Robert Adetuyi

  • Stand! (2019)

    (On Cable TV, January 2022) It took me a very long time, far more than I would have anticipated, for me to warm up to Stand!—and even then, the film limped across the finishing line, barely above what I’d consider to be the strict minimum. I’m as surprised as you are—after all, I have a well-documented linking for musical comedies, and taking a look at one obscure and inglorious aspect of Canadian history (the Winnipeg General Strike of 1919 and let’s be clear: the “inglorious” part of it was the government overreaction, not the strike itself) is squarely in my wheelhouse. But I am picky about my musicals, and the one style that grates on my nerves is the earnest have-everybody-sing kind of stage musicals, of which Stand! is a sometimes too-faithful adaptation.
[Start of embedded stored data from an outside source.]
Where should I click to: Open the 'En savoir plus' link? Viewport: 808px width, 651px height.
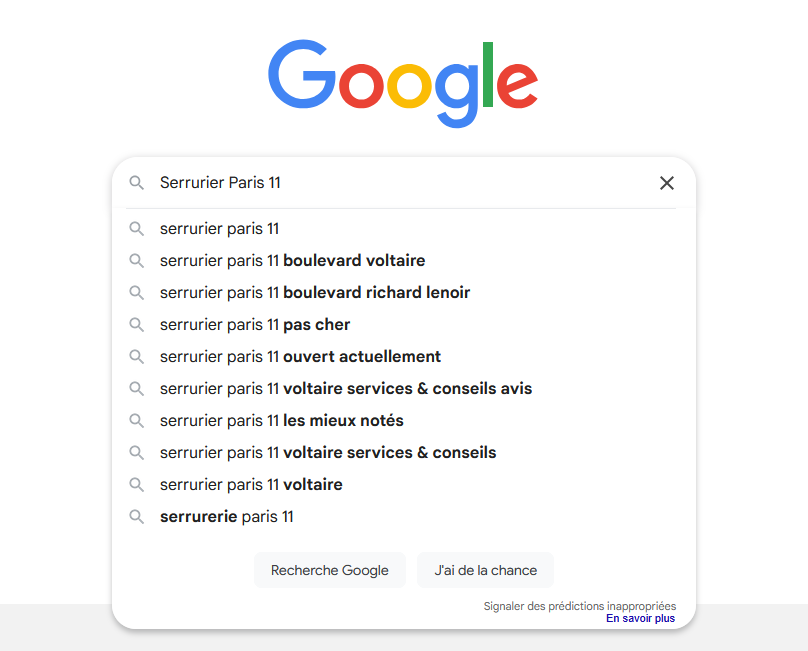640,619
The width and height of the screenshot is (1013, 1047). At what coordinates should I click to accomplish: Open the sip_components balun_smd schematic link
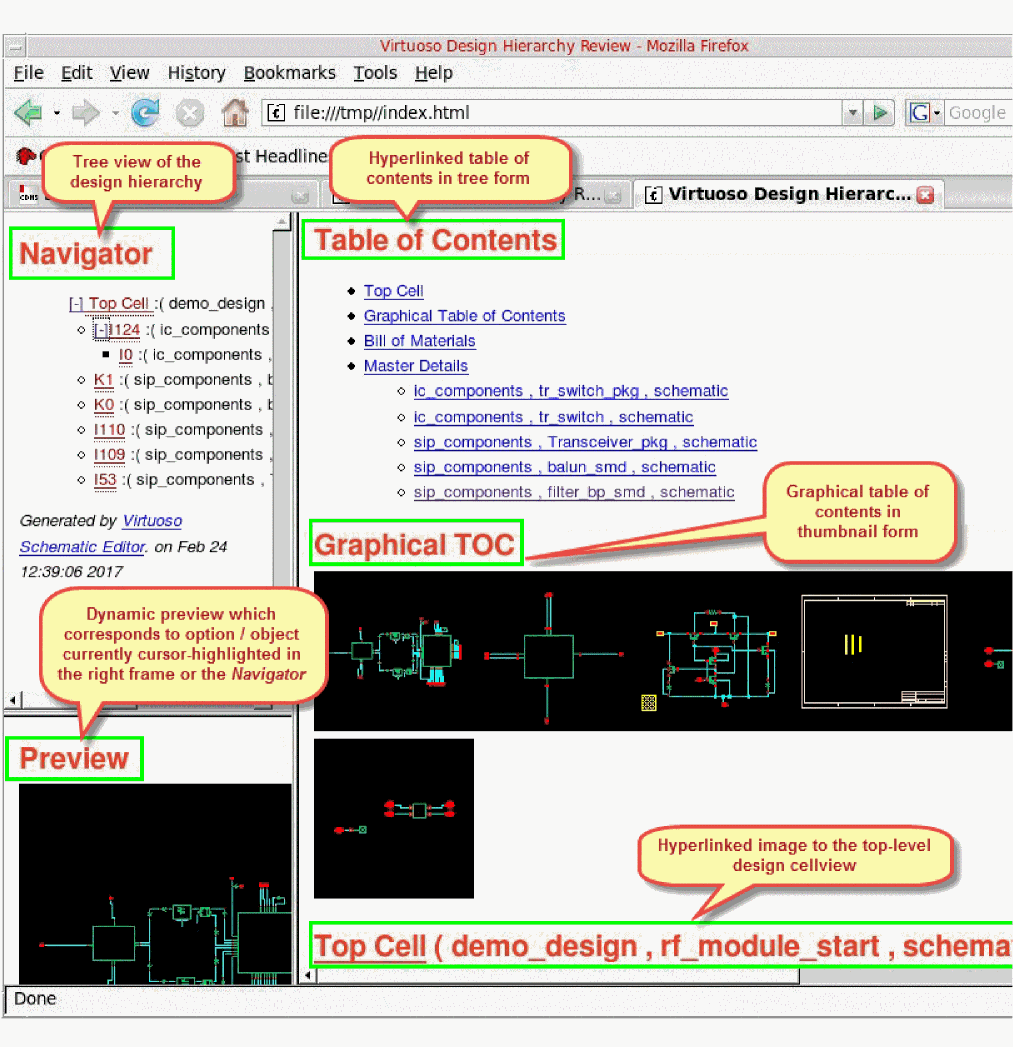pos(564,467)
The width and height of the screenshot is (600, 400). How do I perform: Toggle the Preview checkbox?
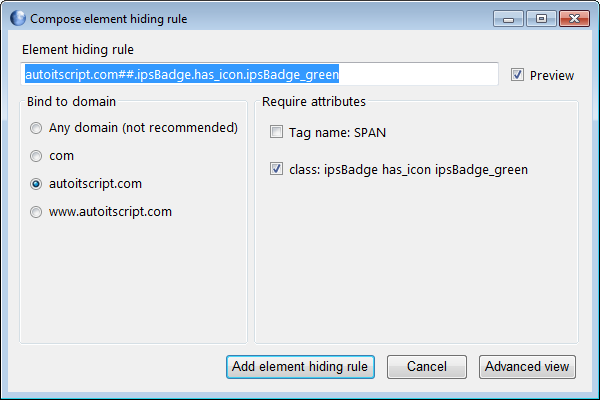tap(517, 75)
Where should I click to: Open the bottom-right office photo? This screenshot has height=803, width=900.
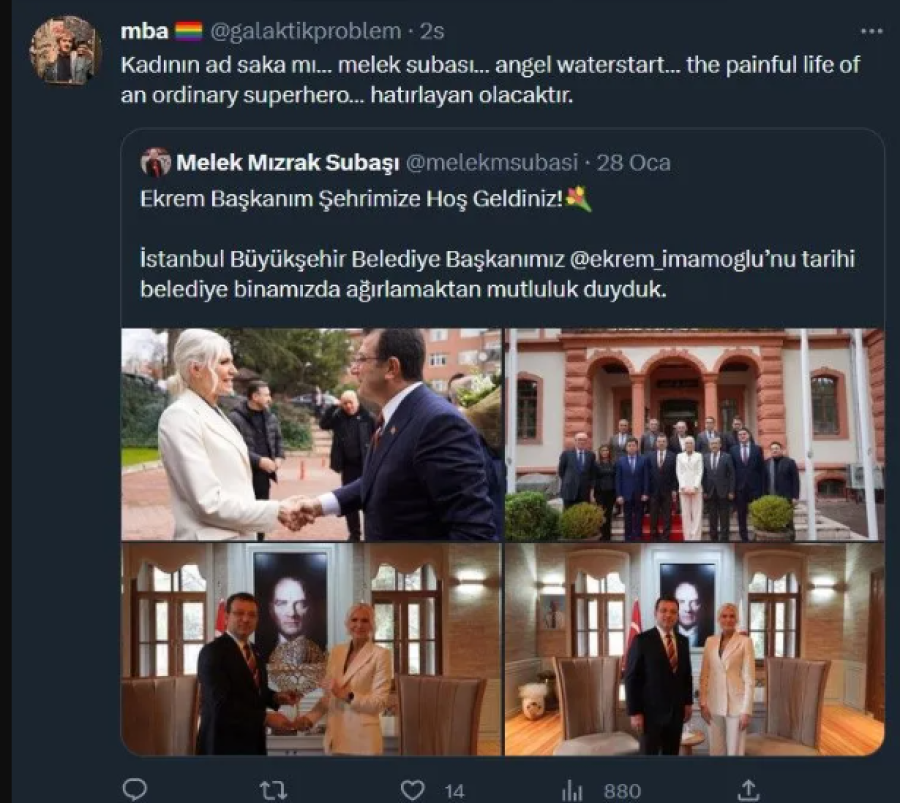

The result is a film that doesn’t have the grace and power of good film musicals: under Robert Adetuyi’s direction, it simply feels like a film with songs awkwardly inserted in the middle of the narrative, and with no striking choreography to speak of. Focusing the story on an immigrant Romeo-and-Juliet romance is laudable, but it also muddies much of the historical records that the film should represent (let alone hammering more modern language in an attempt to add further thematic weight in a story that already has plenty of it). Things get better toward the end of the film, as the sakes are raised and the songs become more self-assured. But while Stand! eventually works its way to a not-terrible conclusion, it’s hard to avoid the conclusion that it could have been much, much better.